“展覽?當然要。”許聖遠眯起了危險的眸子,道:“不但要辦,還要辦的風風光光的,在世人麵前,我也得做足了,這些畫作,隨著時間的推移,會越來越值錢,比任何投資都強,等風聲過去,我會慢慢地出手。”
琳琳點頭表示讚許,她攀上許聖遠的頸子道:“可是許先生,你是衣食無憂了,可我呢?我從十六歲開始就跟了你,現在我都十九了,最近我感覺整個人都不年輕了。”
“不年輕?十九歲還是妙齡,怎麼會不年輕?哪裏像我家裏的那個老妖婆,皺紋深得可怕,我碰都不想碰她。你陪了我幾年,我自然是不會少了你的好處,隻要伺候地我開心了,這錢有我的一份,就有你的一份。”許聖遠的手不老實地捏了捏她的臀部。
琳琳咯咯直笑,許聖遠說他老婆的時候,眼裏的那種極度厭惡,殊不知,他自己也老了,不過對於琳琳這種女孩來說,她根本不在乎自己伺候的是多大年齡的男人,她看重的隻是他的錢。

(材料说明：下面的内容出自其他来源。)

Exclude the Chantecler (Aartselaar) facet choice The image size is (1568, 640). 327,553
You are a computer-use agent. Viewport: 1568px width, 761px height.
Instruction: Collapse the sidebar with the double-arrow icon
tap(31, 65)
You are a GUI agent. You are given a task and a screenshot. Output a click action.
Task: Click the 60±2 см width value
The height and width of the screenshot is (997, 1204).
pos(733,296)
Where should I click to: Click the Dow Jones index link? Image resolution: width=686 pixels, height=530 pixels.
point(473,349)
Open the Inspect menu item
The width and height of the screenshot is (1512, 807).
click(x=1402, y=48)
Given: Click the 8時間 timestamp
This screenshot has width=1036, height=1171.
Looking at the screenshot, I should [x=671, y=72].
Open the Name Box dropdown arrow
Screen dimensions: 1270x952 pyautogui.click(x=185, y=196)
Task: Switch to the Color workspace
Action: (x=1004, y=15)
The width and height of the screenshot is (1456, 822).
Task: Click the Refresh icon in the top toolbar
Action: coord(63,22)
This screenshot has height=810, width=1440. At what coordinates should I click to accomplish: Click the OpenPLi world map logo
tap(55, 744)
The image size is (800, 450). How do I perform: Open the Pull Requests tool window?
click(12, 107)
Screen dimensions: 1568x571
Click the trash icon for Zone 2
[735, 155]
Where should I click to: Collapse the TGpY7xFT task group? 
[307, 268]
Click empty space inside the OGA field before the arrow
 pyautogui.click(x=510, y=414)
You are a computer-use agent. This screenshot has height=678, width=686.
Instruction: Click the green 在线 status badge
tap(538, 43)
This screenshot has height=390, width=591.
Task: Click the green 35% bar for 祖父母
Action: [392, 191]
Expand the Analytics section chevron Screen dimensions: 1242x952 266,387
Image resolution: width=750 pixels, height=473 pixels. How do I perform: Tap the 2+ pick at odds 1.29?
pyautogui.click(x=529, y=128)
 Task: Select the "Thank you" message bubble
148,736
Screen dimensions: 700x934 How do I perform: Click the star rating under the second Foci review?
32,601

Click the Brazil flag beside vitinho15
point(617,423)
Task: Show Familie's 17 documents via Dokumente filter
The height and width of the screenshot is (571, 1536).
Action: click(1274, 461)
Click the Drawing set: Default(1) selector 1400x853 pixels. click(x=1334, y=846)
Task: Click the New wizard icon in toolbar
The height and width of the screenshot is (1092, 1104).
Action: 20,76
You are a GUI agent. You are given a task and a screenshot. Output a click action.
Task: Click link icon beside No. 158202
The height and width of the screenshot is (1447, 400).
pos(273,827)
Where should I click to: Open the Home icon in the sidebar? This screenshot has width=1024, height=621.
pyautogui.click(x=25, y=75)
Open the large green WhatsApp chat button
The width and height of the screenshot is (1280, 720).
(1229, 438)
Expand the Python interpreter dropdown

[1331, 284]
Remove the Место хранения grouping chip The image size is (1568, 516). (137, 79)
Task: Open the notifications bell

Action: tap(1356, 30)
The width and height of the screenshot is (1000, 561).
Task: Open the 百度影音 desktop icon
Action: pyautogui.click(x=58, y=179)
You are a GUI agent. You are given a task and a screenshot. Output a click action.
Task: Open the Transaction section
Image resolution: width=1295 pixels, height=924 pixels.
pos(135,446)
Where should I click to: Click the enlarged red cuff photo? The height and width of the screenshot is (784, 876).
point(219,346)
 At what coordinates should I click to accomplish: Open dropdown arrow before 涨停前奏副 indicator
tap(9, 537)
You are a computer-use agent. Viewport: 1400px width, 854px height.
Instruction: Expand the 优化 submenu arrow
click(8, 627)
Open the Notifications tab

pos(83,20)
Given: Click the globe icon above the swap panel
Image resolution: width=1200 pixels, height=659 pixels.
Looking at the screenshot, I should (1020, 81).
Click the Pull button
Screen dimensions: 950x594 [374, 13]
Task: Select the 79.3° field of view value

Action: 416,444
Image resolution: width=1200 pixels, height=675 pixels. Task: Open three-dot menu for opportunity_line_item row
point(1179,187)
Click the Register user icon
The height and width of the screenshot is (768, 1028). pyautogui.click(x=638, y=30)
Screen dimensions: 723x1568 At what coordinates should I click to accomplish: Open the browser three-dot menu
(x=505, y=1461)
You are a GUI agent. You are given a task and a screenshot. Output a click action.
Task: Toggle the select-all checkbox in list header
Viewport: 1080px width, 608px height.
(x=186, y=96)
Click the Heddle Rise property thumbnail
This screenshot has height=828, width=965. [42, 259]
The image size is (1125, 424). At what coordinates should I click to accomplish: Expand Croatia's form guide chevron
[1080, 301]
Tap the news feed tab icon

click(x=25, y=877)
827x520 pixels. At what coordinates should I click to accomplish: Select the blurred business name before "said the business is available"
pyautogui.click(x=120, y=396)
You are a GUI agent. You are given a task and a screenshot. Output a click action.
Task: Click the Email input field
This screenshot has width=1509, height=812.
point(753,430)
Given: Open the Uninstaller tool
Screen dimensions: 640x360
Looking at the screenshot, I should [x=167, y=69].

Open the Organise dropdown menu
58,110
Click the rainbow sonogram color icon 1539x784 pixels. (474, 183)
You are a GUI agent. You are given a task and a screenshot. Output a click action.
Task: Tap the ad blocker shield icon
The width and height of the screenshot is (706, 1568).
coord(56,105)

“那你什麼時候帶我見識一下,跟你這麼久,我還沒見過那畫的真麵目呢。”琳琳道。
“快了,法院才宣判,哪有這麼快到手?等他們一分割畫作,我就把畫拿過來,寶貝兒,這些可都是許某人下半輩子的依靠。”許聖遠眼裏冒出精光。
琳琳早已熟悉他這副虛偽的麵孔,在人前,他算是個文化人,但在人後,隻有她知道,這個男人是何等的貪婪,何等的嗜錢如命。
當然,誰人不愛錢?錢可真是個好東西,有了錢,就能獲得太多的東西,琳琳唇角一勾,她潛伏了幾年,好處沒少撈,不過許聖遠得到了那幅珍貴的畫作,倒是讓她很是興奮。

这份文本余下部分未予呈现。